Dataset excerpts

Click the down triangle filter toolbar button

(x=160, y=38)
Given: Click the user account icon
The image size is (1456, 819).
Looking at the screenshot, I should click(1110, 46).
...
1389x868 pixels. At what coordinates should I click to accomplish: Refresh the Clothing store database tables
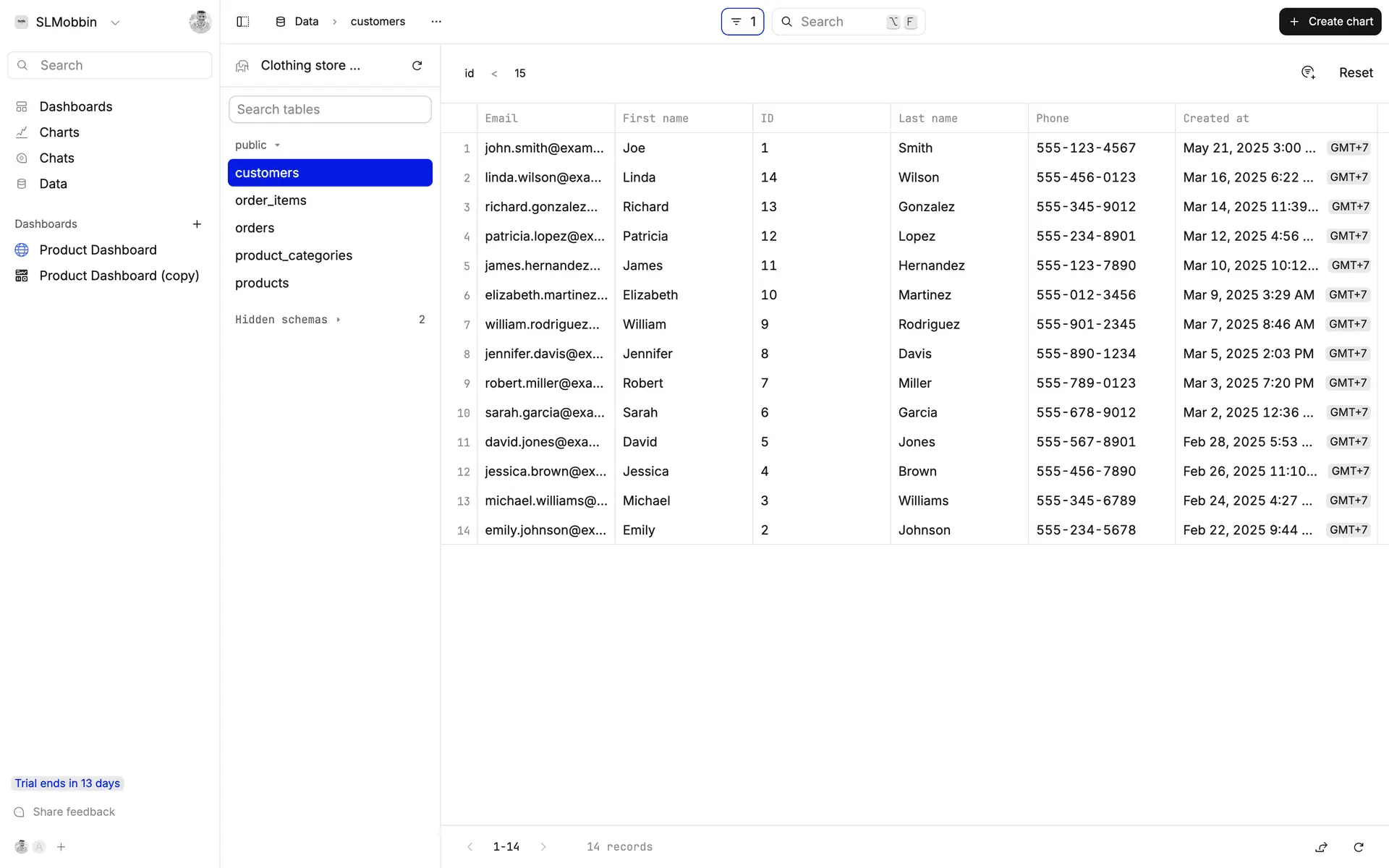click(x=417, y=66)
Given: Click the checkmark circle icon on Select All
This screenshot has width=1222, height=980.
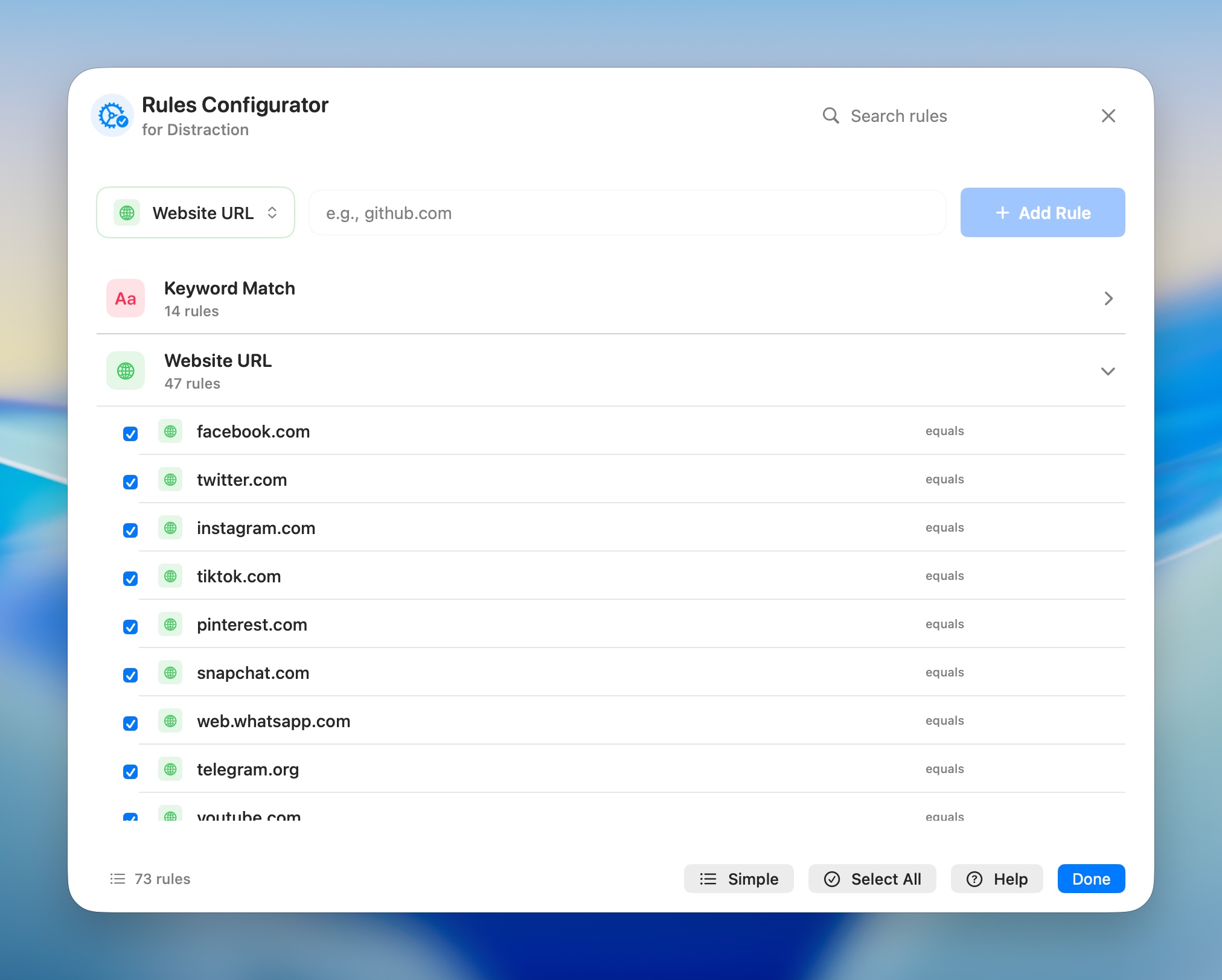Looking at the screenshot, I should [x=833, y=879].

◆ The task
Show the lines of the records that include the string "icon".

◆ Answer section
Given: Click the user account icon
Given: Click the checkmark circle icon on Select All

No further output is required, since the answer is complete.